Will healthcare become a fundamental right?

The US Supreme Court ruling on President Obama’s landmark legislation.

Americans, for the most part, grow up believing in the Supreme Court, the institution, and what it is supposed to stand for. Children are taught in school to have a kind of unconscious reverence for the third branch of government.

On my first visit to Washington DC it was the only building I desperately wanted to see. I liked to picture former justice Thurgood Marshall walking across the marble platform, past the crystal blue fountains, up the steep steps on his way to argue Brown versus Board of Education. It was a case he won, legally ending racial segregation in this country.

That is the most common example of the power of the Supreme Court, seen by some as the last hope for just but unpopular causes the only institution in Washington that sits above the fray of public opinion and party politics. The majority of Americans no longer believe that.

A recent poll showed 59 per cent of those asked believe the justices rule mostly based on politics.

In cases that involve human rights, the Supreme Court has often been on the wrong side of history.

In 1857, the well-known Dred Scott case allowed slavery, and a justice wrote that “African Americans are not and can never be citizens of the US.” In 1918, an attempt to stop children from working in factories was thrown out by the court.

When hugely popular President Franklin Roosevelt was re-elected, he threatened to add a new member to the court for every one that was over the age of 70 and had yet to retire, after the court looked ready to rule against the parts of his New Deal that called for a set work week and minimum wage, and offered a safety net to the elderly and disabled.

After that, the New Deal was called constitutional. During World War II, justices approved rounding up Japanese Americans and putting them in internment camps. 

On issues that Americans now consider core tenants of the country’s moral code, the justices at first disagreed.

Legal scholars say the justices, for all of the talk of being non-political, are well aware of what is happening outside their gilded walls of marble and velvet trimmings.

The decision they are about to make, on President Barack Obama’s landmark healthcare bill, will likely determine how Americans pay for medical care for decades.

It is a complicated problem, and the president’s 2700-page solution has more provisions than I will recite here.

At its core, it’s a fairly simple premise: If the law is fully implemented, the majority of those fortunate enough to have insurance will pay a bit more, and in exchange 33 million more Americans will be able to afford coverage, and the companies that provide insurance will have to, in essence, play fair.

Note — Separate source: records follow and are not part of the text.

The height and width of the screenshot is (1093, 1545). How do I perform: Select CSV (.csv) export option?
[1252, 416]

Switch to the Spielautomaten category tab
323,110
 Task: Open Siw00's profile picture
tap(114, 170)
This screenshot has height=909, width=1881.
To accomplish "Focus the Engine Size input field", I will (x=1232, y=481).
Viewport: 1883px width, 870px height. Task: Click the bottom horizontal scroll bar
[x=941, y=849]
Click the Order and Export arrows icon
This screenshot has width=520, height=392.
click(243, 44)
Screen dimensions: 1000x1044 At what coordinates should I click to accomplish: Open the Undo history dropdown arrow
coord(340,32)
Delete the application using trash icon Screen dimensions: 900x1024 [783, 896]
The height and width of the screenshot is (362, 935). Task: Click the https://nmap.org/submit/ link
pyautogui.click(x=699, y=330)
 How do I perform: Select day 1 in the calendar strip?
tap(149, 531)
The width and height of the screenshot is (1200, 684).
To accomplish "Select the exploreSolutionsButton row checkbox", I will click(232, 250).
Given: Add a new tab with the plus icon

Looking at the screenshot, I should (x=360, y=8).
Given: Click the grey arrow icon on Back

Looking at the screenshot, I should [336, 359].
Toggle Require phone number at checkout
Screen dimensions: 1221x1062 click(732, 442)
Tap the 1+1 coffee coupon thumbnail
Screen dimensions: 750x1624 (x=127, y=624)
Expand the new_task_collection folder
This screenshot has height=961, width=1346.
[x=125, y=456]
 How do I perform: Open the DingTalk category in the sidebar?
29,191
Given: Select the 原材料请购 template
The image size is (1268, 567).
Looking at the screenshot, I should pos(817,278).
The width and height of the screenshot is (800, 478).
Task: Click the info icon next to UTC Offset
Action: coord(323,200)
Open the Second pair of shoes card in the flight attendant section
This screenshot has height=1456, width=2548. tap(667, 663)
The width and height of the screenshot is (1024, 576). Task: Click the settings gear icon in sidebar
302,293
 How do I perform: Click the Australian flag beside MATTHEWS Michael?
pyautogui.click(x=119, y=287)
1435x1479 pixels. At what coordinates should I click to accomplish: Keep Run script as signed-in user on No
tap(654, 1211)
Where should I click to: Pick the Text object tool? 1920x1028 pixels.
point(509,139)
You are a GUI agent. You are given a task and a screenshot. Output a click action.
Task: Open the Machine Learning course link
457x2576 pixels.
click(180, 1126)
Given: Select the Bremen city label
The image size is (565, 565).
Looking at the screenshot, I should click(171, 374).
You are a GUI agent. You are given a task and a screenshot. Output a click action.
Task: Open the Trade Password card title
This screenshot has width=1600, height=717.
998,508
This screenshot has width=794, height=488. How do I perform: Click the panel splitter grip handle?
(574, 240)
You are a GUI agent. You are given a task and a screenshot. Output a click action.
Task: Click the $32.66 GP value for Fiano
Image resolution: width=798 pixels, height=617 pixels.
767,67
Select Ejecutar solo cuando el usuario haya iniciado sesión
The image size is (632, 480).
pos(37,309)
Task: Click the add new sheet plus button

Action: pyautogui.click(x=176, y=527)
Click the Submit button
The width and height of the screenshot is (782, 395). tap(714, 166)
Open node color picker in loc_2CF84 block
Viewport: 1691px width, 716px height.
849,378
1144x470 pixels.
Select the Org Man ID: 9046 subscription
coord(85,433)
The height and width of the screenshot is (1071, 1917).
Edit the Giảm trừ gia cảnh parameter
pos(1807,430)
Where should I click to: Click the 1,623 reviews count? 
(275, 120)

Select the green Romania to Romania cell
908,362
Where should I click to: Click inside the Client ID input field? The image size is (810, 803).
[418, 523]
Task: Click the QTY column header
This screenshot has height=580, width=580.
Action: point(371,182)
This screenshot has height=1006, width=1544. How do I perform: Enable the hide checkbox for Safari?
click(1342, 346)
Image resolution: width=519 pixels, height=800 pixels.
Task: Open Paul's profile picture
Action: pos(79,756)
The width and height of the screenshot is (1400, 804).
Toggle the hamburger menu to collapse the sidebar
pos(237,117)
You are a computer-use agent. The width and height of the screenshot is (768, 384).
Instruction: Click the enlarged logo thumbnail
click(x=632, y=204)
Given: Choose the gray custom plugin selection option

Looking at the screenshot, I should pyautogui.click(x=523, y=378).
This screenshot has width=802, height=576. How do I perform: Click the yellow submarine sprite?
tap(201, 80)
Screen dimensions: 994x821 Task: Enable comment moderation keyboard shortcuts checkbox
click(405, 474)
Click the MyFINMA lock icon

Is America a country that collectively looks out for the weakest, and most troubled among us, or is it a country where people can and should stand on their own?

That, in my opinion, is the question at the heart of this divisive issue and the next election.

I have no idea what the court will decide when it comes to healthcare.

I do know that there have been times when their decisions, in the light of history, protected what Americans now believe to be part and parcel of what they stand for.

That the government can’t stop them from protesting, that the police cannot do whatever they want, and that, in the end, every American, regardless of gender or race, is created equal.

Is allowing most people access to healthcare another part of what it means to be an American? That’s another little thing, now in the hands of those nine justices.